### Task statement
Convert the lines of the data below, from the first line through the line containing "will pyautogui.click(x=16, y=16).", into a JSON list of strings with one string per line and no blank lines.

### Element lookup data
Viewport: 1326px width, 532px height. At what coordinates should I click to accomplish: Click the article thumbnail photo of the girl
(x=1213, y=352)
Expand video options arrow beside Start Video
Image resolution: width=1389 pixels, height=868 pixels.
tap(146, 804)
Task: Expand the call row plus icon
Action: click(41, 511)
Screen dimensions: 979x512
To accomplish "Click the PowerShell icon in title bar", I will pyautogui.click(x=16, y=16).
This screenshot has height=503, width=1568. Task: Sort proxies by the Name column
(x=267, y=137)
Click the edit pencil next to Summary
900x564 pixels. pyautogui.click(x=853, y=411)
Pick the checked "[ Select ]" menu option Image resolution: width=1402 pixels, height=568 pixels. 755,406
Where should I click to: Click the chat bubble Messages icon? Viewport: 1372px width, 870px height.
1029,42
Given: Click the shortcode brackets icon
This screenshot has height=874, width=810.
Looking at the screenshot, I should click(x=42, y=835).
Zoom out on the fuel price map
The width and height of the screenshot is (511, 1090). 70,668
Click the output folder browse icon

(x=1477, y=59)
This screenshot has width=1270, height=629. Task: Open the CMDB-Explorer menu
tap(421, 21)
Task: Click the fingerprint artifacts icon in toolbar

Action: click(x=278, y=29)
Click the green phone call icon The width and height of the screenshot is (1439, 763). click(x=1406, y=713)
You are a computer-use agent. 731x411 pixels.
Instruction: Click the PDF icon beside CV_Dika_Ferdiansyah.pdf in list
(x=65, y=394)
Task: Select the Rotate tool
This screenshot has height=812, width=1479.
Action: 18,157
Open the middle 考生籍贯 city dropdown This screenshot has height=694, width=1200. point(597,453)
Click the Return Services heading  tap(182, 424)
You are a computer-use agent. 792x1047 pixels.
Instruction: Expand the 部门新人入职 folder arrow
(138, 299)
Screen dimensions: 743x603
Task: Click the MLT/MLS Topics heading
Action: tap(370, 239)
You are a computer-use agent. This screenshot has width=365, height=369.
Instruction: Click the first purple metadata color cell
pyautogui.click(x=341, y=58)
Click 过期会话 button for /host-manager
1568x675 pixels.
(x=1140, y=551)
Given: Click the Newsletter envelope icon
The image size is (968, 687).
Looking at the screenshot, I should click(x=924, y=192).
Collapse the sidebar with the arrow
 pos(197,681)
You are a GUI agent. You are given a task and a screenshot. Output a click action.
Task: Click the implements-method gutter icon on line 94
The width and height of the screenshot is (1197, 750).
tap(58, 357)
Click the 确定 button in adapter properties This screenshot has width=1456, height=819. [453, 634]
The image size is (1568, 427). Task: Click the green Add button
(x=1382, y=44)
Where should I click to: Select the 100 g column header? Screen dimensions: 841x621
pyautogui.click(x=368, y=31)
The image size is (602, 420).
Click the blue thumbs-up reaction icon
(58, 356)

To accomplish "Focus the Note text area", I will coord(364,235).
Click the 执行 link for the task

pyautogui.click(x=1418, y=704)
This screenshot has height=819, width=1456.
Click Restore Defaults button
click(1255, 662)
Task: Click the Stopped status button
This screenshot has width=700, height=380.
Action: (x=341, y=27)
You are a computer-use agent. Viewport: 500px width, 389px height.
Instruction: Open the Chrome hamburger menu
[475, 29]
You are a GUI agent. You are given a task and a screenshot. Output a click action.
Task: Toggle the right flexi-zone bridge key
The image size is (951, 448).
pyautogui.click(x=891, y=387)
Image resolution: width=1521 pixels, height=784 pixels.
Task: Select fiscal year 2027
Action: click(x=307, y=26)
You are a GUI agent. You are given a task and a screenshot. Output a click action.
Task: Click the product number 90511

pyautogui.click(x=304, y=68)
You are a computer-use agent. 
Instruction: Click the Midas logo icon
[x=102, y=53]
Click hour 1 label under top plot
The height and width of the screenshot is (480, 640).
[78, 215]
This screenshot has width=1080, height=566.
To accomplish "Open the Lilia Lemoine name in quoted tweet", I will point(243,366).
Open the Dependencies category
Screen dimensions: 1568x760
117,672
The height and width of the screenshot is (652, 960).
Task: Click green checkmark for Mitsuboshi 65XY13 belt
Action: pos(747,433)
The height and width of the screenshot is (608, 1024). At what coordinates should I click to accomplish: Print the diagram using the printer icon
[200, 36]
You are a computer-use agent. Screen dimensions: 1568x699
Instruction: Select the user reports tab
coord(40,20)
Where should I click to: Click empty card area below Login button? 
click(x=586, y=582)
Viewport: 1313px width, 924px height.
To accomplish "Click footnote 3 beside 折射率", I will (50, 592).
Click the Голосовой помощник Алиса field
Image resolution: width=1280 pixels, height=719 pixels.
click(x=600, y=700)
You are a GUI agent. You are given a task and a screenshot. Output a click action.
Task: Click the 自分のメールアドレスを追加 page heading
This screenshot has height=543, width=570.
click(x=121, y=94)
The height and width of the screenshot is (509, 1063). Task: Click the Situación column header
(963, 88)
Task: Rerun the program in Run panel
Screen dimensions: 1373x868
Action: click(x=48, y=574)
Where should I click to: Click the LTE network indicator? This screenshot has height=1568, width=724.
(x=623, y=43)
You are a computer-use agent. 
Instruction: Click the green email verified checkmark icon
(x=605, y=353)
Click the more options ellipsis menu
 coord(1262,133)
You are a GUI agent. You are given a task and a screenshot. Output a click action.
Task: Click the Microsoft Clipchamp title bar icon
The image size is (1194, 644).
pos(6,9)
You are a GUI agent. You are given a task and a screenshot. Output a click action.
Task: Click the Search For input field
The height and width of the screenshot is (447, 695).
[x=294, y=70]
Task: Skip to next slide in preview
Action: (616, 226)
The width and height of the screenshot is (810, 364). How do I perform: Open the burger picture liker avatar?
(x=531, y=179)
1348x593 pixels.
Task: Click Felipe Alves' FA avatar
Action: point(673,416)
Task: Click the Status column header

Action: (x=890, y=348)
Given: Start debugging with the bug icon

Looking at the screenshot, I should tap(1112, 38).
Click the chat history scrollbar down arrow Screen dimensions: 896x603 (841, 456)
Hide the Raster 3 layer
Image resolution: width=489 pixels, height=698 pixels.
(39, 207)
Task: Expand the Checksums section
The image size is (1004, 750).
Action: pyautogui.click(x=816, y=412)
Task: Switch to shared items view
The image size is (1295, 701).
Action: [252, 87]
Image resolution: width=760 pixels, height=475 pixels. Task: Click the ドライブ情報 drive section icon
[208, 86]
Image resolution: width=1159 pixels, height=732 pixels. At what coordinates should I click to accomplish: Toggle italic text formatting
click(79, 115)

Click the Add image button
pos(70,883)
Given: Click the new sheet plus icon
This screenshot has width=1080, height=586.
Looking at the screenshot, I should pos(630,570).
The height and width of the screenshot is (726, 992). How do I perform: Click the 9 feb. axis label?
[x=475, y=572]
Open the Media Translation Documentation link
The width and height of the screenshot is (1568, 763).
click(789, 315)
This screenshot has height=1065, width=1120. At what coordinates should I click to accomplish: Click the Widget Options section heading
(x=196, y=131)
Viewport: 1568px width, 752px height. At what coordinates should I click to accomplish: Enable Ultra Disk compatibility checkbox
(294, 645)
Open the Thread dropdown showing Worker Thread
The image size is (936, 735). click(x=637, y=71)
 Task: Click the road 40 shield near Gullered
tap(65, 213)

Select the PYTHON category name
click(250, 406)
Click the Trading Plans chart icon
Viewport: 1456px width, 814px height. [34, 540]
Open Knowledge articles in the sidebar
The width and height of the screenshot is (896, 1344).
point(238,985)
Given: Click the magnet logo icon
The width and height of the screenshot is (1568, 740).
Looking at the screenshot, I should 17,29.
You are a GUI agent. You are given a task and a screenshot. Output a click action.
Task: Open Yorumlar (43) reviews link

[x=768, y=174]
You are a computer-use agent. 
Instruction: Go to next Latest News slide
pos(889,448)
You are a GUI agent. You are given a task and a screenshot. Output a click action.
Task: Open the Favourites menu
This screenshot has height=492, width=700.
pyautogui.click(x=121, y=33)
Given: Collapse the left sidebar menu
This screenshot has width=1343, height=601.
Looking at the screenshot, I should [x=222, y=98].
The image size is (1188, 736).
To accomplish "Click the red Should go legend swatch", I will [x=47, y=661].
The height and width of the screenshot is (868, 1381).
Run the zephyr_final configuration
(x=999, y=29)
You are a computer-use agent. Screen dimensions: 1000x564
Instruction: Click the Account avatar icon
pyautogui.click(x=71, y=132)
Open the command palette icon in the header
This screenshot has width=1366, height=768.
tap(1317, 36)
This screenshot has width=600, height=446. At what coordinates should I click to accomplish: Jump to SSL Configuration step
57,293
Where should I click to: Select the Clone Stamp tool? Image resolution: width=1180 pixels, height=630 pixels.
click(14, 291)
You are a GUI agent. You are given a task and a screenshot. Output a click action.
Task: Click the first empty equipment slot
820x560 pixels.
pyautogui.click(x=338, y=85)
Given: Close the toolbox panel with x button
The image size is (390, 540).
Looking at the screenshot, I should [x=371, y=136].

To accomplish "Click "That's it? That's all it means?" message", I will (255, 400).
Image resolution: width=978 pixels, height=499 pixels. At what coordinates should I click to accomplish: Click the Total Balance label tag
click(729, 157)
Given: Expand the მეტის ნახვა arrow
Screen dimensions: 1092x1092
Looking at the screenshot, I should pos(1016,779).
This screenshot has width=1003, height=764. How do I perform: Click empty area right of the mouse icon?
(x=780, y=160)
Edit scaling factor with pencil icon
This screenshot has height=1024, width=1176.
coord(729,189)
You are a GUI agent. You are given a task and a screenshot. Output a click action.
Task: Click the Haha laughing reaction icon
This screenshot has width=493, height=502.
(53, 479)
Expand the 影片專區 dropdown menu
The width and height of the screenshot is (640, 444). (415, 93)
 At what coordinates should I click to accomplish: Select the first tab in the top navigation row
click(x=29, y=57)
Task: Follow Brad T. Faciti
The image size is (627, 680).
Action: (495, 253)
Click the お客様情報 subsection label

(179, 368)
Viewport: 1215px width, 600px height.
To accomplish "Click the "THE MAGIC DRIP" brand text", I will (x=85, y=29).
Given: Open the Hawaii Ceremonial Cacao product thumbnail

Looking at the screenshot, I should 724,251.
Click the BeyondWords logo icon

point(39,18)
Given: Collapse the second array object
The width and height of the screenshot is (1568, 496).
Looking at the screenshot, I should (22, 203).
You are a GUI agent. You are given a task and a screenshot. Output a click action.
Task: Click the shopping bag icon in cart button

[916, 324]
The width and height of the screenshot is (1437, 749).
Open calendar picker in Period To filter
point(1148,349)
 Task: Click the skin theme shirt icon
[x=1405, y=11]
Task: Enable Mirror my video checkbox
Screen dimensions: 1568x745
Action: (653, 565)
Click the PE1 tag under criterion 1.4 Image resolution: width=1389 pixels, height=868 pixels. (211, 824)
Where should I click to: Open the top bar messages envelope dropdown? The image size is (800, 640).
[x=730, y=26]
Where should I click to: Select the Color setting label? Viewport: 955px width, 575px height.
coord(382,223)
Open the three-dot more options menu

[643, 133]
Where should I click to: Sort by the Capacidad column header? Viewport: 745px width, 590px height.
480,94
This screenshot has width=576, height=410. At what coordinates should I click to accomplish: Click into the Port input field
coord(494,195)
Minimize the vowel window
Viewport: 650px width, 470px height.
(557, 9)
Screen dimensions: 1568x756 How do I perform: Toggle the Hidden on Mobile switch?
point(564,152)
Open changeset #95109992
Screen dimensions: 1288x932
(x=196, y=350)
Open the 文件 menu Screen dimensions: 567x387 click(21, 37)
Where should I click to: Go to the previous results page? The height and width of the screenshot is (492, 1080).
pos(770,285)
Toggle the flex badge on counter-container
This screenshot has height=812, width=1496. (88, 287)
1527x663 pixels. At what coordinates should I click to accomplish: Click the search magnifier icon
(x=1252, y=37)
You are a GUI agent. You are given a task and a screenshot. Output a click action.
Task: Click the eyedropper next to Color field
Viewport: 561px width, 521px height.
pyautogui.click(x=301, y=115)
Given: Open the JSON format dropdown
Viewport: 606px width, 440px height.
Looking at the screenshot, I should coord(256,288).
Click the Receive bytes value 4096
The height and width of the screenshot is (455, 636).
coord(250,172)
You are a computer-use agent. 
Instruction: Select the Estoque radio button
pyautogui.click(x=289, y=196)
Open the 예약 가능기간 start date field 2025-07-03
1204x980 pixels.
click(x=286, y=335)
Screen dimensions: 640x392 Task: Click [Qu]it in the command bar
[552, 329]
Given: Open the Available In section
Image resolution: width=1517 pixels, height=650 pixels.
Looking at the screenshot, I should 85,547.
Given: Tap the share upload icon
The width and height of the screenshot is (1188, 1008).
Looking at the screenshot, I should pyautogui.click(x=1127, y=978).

### Finished answer
[
  "Viewport: 1326px width, 532px height. At what coordinates should I click to accomplish: Click the article thumbnail photo of the girl",
  "(x=1213, y=352)",
  "Expand video options arrow beside Start Video",
  "Image resolution: width=1389 pixels, height=868 pixels.",
  "tap(146, 804)",
  "Task: Expand the call row plus icon",
  "Action: click(41, 511)",
  "Screen dimensions: 979x512",
  "To accomplish \"Click the PowerShell icon in title bar\", I will pyautogui.click(x=16, y=16)."
]